▶ What you have to do
Repeat the listing below exactly from the line with "Task: Enable center text alignment" through its last line. Skip every picture.

▶ Exercise inputs
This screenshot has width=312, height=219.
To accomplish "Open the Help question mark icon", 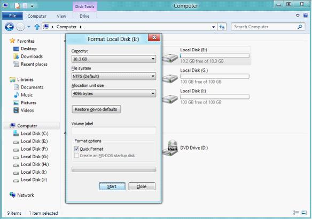I will [306, 15].
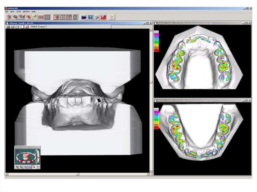Click red 0.0 mm swatch in upper jaw legend
Viewport: 257px width, 192px height.
tap(156, 50)
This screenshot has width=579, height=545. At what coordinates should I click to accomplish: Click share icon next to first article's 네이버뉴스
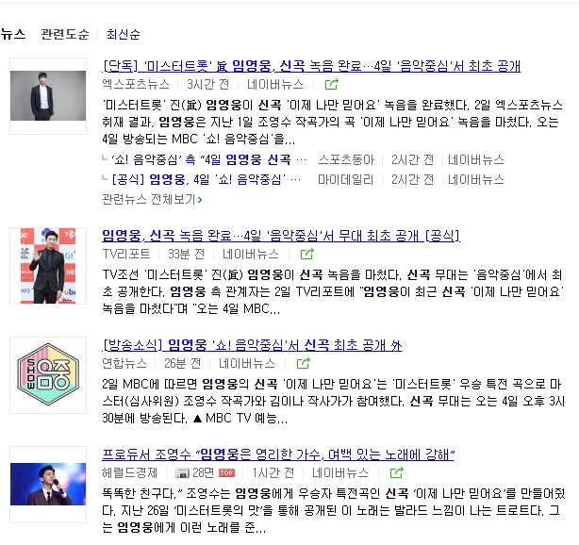331,85
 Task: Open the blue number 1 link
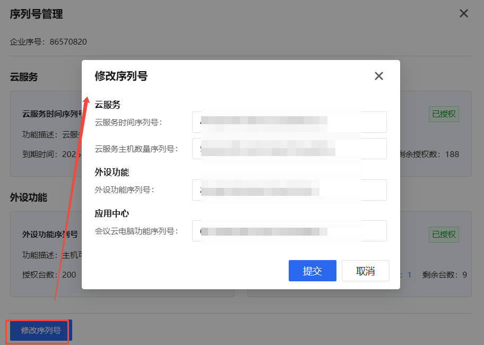409,275
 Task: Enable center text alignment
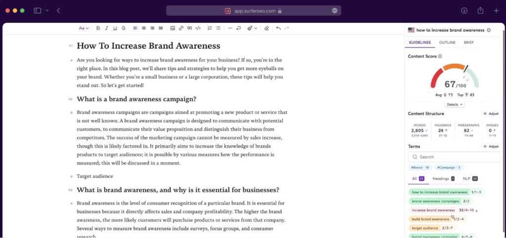143,28
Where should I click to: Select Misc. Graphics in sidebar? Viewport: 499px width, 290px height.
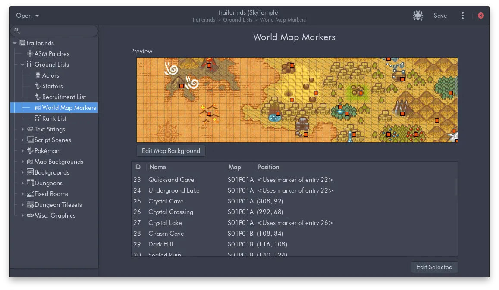pos(55,215)
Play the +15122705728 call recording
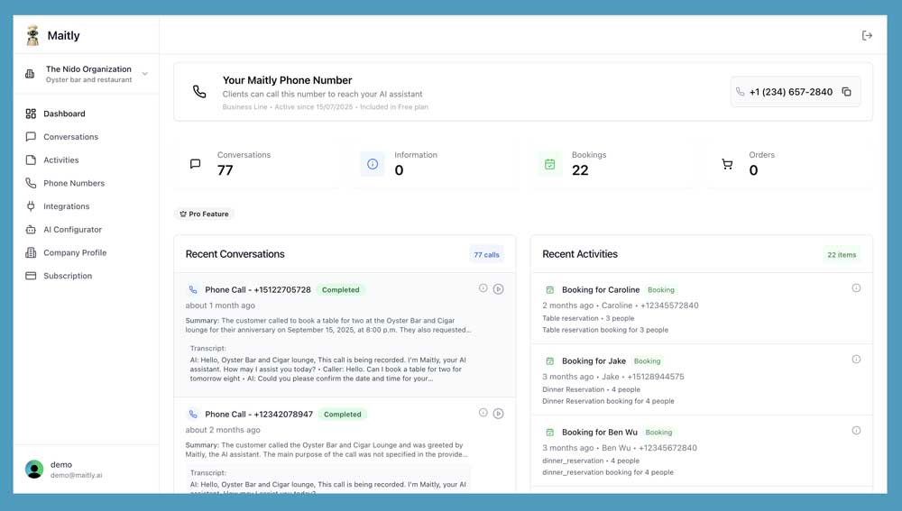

▶ Answer
 Task: Enable center text alignment
143,28
Where should I click to: Select Misc. Graphics in sidebar? Viewport: 499px width, 290px height.
pos(55,215)
Play the +15122705728 call recording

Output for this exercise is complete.